I am much better at the story. I have a financial advisor who's excellent and quick, and he runs the numbers. I'm not invested in Tesla. I kind of have to admit I'm a little pissed off because I got in on the IPO, $17 a share. It went to $35. My advisor guy said, "This is ridiculous. Let's sell it." And I'm like, "Yeah." So, now, where we've ended up has bothered me. 

I invested in a company called NIO. I'm not recommending it. It was advertised as the Tesla of China. I did great for a while. It went from like $5 to $17. I was like, "This is great! It's going!" Now I think it's at $3. But, you invest a small piece of that. You enjoy it. 

So, that's really what I do. I do the story. I have somebody else who's better with the numbers. And I tend to follow my gut on a lot of things. I followed my gut on Amazon. I'm no genius, though. The bottom line is, everything reverts to the mean. 

Sciple: Last question before we go away. When you look at autonomy and transportation as an industry, it really seems to be evolving so quickly. What are you going to be paying most attention to in the next couple of years when it comes to evolving mobility? What will you be paying most close attention to and looking for?

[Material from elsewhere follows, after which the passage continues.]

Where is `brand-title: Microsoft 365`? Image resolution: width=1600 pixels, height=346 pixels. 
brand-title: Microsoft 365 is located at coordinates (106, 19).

Albert: Well, what I'd like to see is really a ground swell of support -- and I'm seeing it locally where I live -- for things like protected bike lanes, things like daylighting intersections so that pedestrians get a lot more privilege. Traffic engineers, planners, are very clear on that, and politically seem to be moving forward. So I am looking for more and more of that. 

In terms of autonomy, we're starting to see the bloom go off the rose of autonomy, and that is partly because, I believe, the bloom's gone off the rose of Facebook and these others. I'm looking at how this conversation is going to change, and if it will. I'm a little cynical, so I worry we're going to keep going down the "Silicon Valley, we're here to save the world" route. But I am very hopeful that traffic calming, more bicyclers and all that, more mass transit if we can ever get around to it, will happen. That's what I'm looking at over the next few years.

Sciple: All right, Dan Albert, thanks so much for coming on the show with us! For folks that have been listening, it's Are We There Yet? The American Automobile Past, Present, and Driverless.

Albert: Thank you so much for reading it! And thank you for having me on!